U.S. Sen. Elizabeth Warren's goal for Super Tuesday is "to compete everywhere" and continue bringing voters a message of "big solutions," she said after voting for herself for president.

The latest polls have shown Warren lagging behind Vermont Sen. Bernie Sanders and former Vice President Joe Biden in several states that vote Tuesday, and some have given Sanders the edge in Massachusetts.

"We're in all of the states today, and I feel like this has been our chance to get our message out and get into the fight," Warren told reporters outside the Cambridge elementary school where she cast her ballot.

Warren brushed off a reporter's suggestion that Tuesday, when 14 states hold their primaries, is a "do or die" day for her candidacy, responding that she's focused on building a "grassroots movement" and talking to voters. She said she isn't worried about the prospect of losing her home state to Sanders.

"I am not worried," she said. "I am happy to be a part of this democratic process."

When polls close in Massachusetts, Warren is scheduled to be in Michigan, which holds its primary next week. She plans a 7:15 p.m. event at Detroit's Eastern Market. That move, Warren said, is "because it was just next on the schedule to get out there and talk to people."

"I don't think you should read anything special into it, but I'm delighted to be there," she said.

In between the Michigan trip and a speech in California last night, Warren's sole election day public appearance in Massachusetts was her Tuesday morning trip to the polls.

Warren supporters and volunteers lined the few blocks between her Linnaean Street home and her polling place, cheering and wishing her well as the candidate, her husband Bruce Mann, and their dog Bailey walked by. They chanted, "It's time for a woman in the White House," "I believe that she can win," and "I am a Warren Democrat."

"Policy rocks!" Warren told one group, who moments earlier had been chanting about the Consumer Financial Protection Bureau. She stopped to greet young girls and hug longtime neighbors, and several people brought dogs who wagged their tails as Bailey approached.

After voting, Warren briefly addressed the crowd from the back of a pickup truck, telling them that this election "is a moment we've been called to in history, and it is a moment not just to get rid of Donald Trump."

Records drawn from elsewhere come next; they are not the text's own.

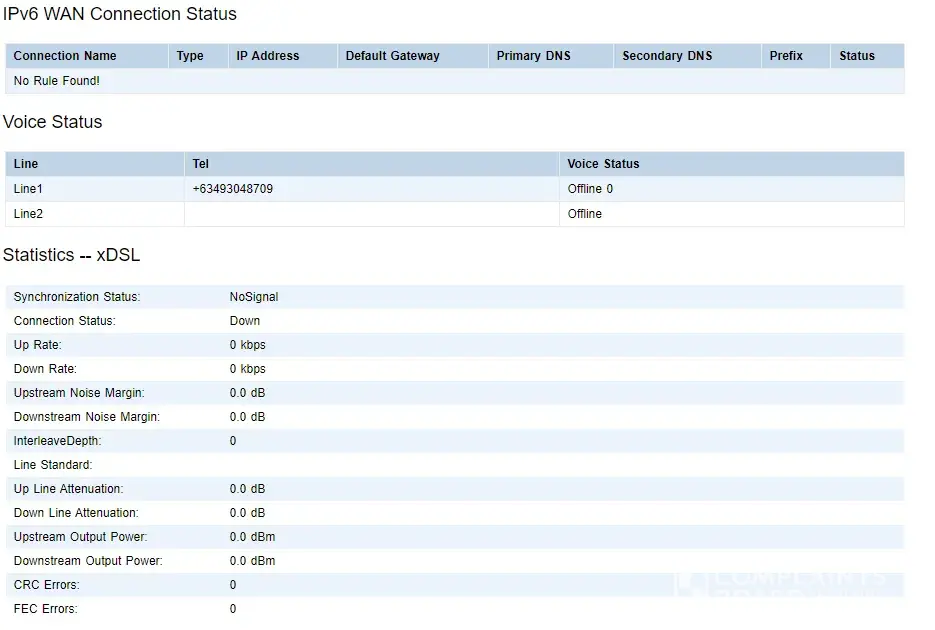
Task: Click the Connection Name column header
Action: tap(65, 56)
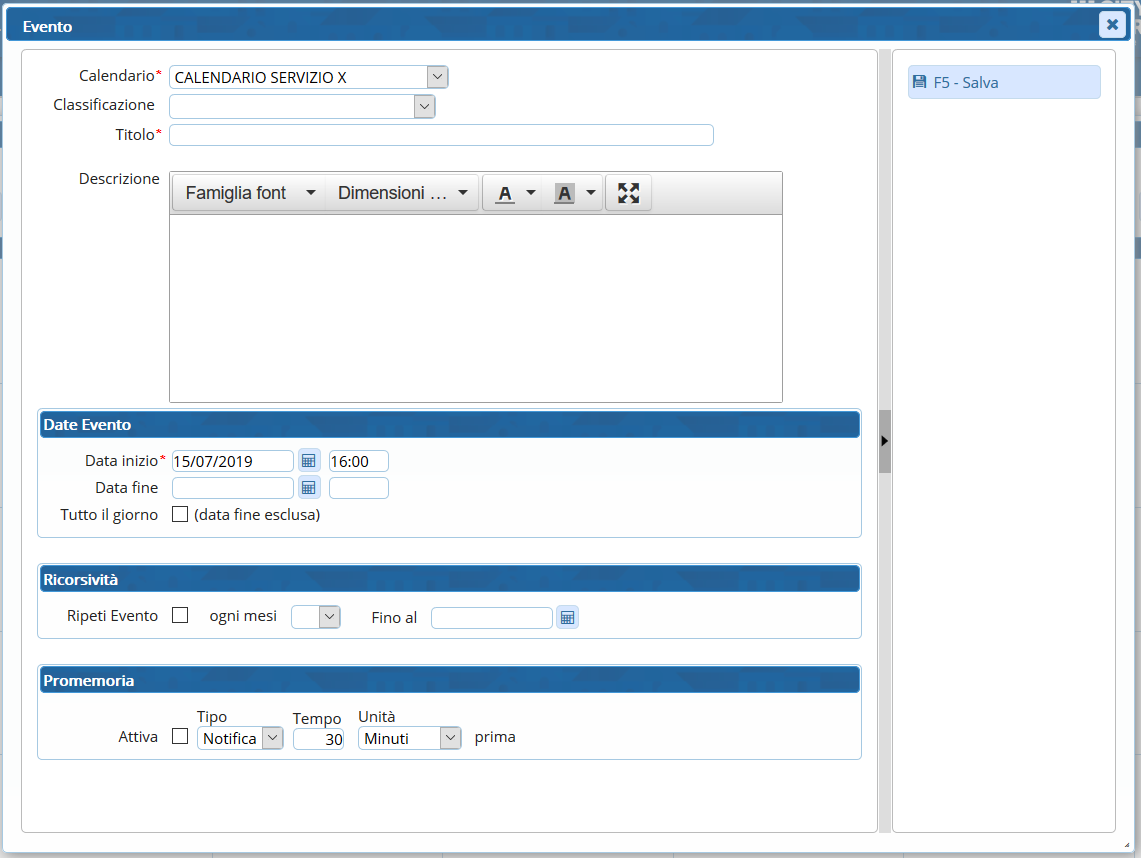This screenshot has width=1141, height=858.
Task: Open the Fino al calendar picker
Action: [x=567, y=618]
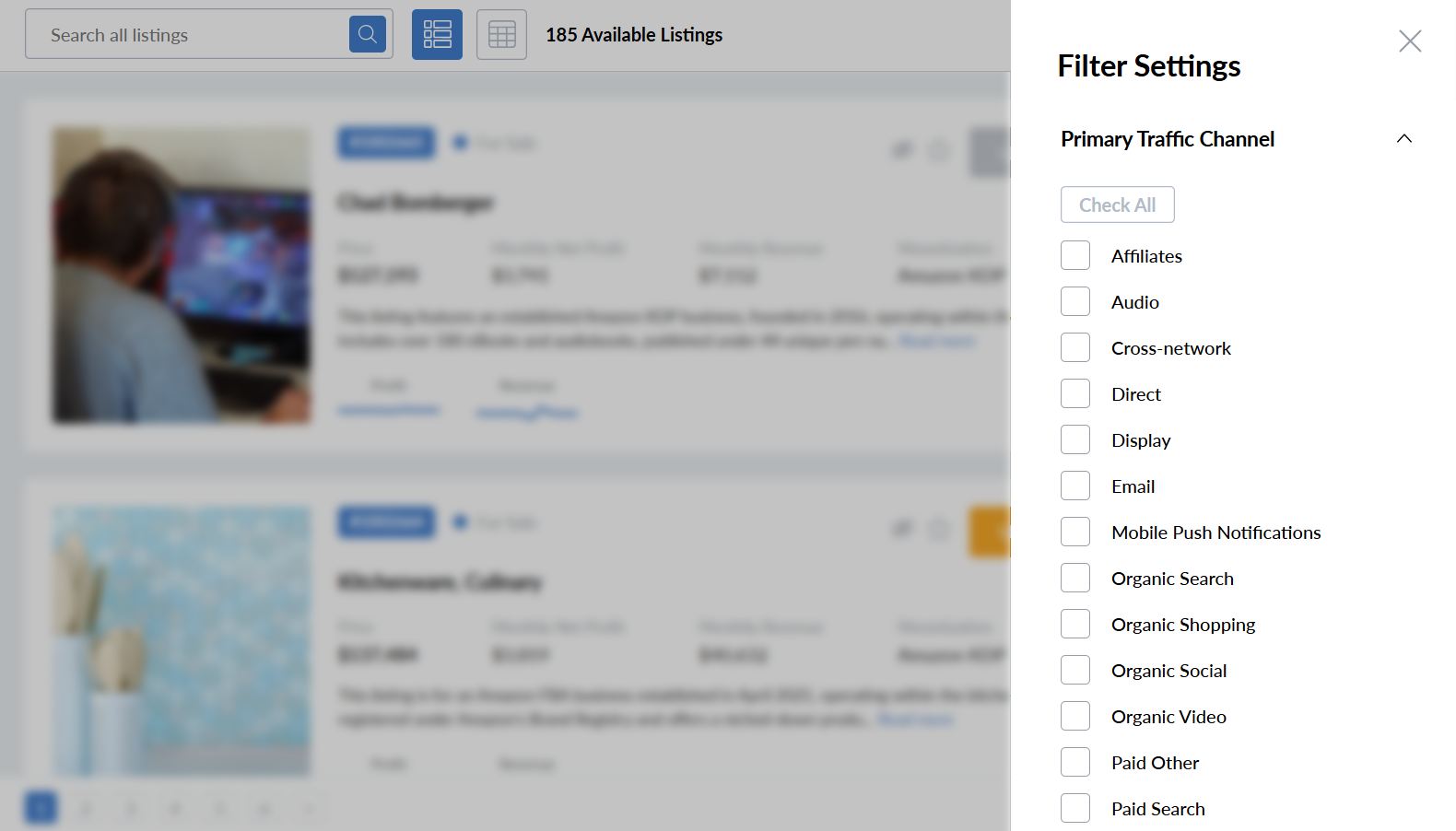
Task: Enable the Organic Social filter
Action: click(1075, 670)
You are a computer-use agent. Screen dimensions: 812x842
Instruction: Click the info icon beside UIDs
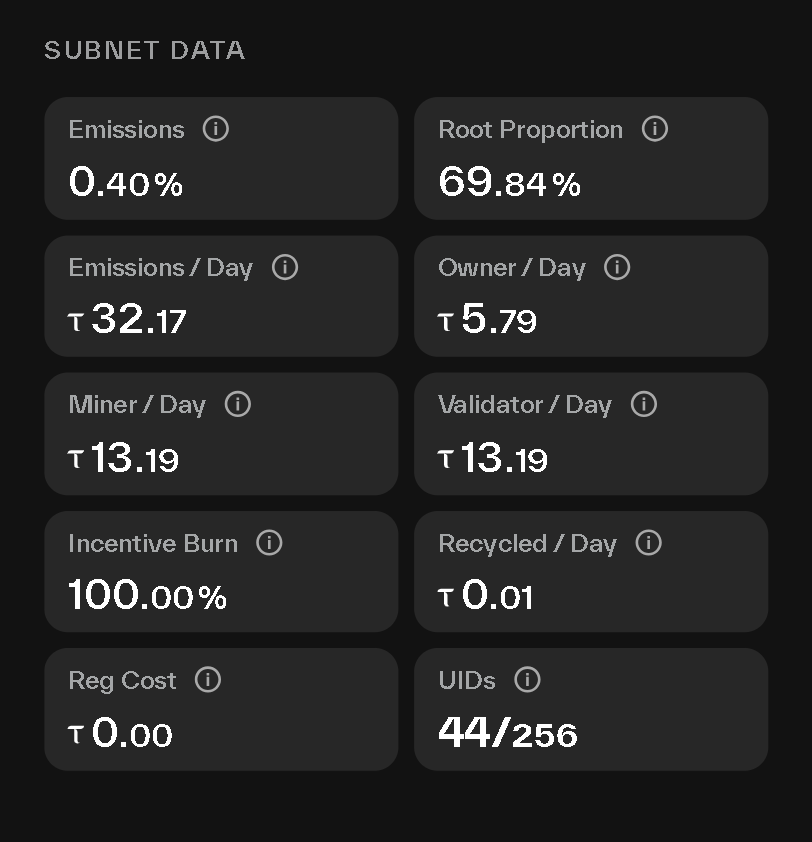(527, 680)
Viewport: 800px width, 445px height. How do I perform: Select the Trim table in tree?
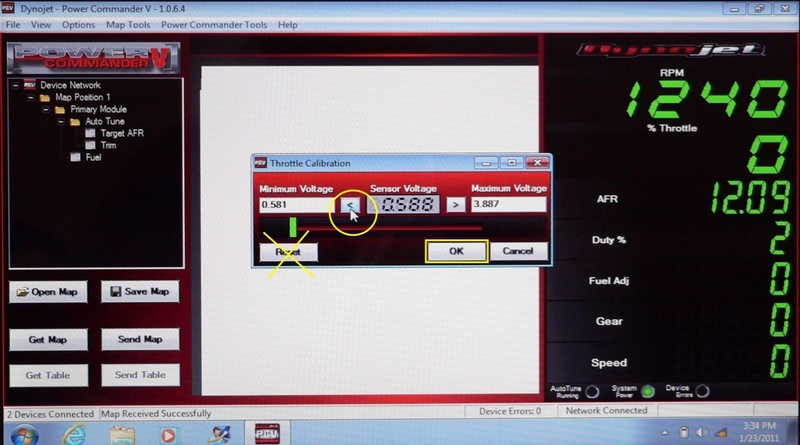click(108, 145)
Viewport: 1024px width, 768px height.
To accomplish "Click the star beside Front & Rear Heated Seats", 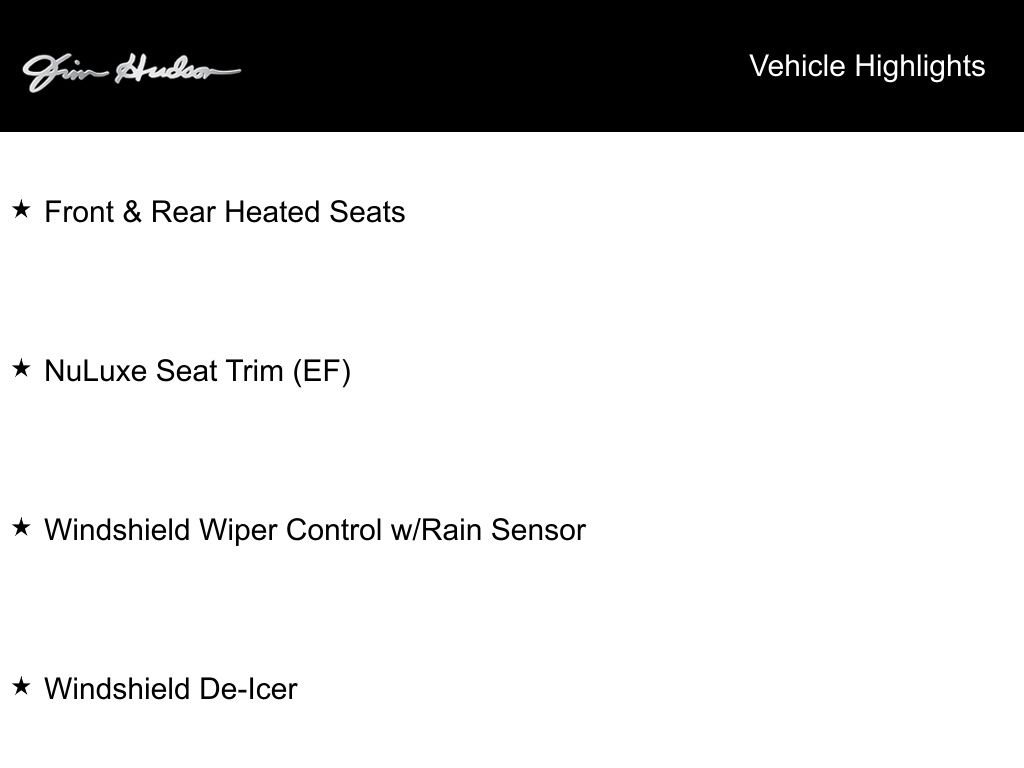I will click(21, 210).
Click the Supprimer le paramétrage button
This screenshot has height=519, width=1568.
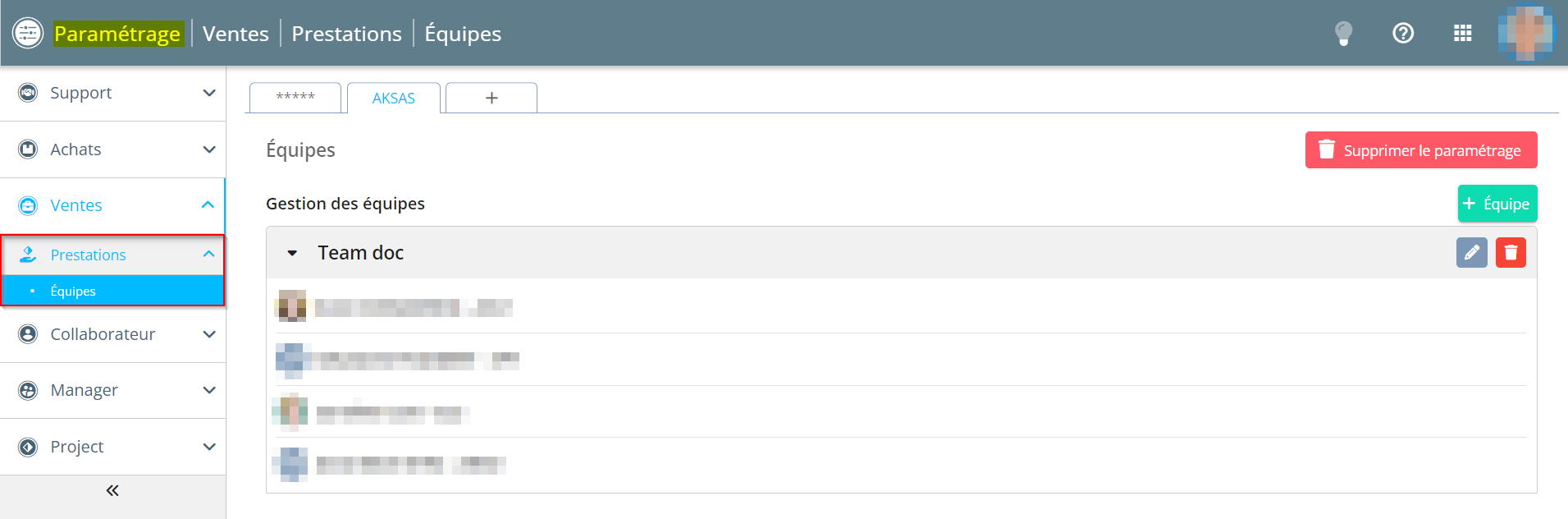(1421, 150)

"It is a moment to build the America of our best values," she said.

State Rep. Marjorie Decker and her predecessor in the House, former Rep. Alice Wolf, were among those gathered outside the school.

"It's just so exciting to not only see the possibility of a woman president, which is long overdue, but the president of the United States who actually has a record, for decades, of working to uplift people and to really ensure that the system that has often left many behind is actually recognized and addressed and changed," Decker, a Cambridge Democrat who counts Warren as a constituent, told the News Service.

Warren's name is on the Massachusetts ballot along with 14 other Democrats. Many of those one-time contenders, including former Gov. Deval Patrick, have already suspended their campaigns. Former candidates Pete Buttigieg and Sen. Amy Klobuchar each endorsed Biden on Monday.

Wolf described the Democratic field as "very dynamic" and said the winnowing "allows people to begin to focus."

"It's hard when there are eight or 10 or 12 people to really focus, so people are going to focus, and I think Elizabeth will get the focus of many people around the country," Wolf said.

Warren said she wasn't surprised by Buttigieg and Klobuchar backing Biden, who represents a more moderate wing of the party than the progressive space where she is vying for support against Sanders.

"Look, I think that's where their politics were all along. I don't think there's anything surprising here," she said. "I do believe the Democratic Party is a progressive party, I believe that Democratic ideas are popular not just within our party but across our country, and I think that people across this country see big problems, and they don't want somebody to nibble around the edges. They want to see big solutions, so I feel confident about getting out and talking to people about what's broken, and the best part is, how we're going to fix it."

Warren was a Harvard law professor when she became the first woman elected to the Senate from Massachusetts in 2012 after unseating Republican Sen. Scott Brown.

She struck a reflective note on Tuesday after making the same walk between her home and polling place that she had made years ago, before her political career began.

"I was a teacher, I was not any part of this electoral process other than as a voter, and I had been spending my whole life studying what had happened to working families in this country," Warren said.

She continued, "I talked about a lot of solutions and tens of people heard about it. I'm now a candidate for president, and I get to talk about what's broken and I get to talk about real solutions and now people across this country are talking about canceling student loan debt, they're talking about universal child care that we can actually pay for. We're starting to put universal health care within reach and expand Social Security. For me, this is just an amazing opportunity to be able to talk to people around this country about what we can do to build a better America."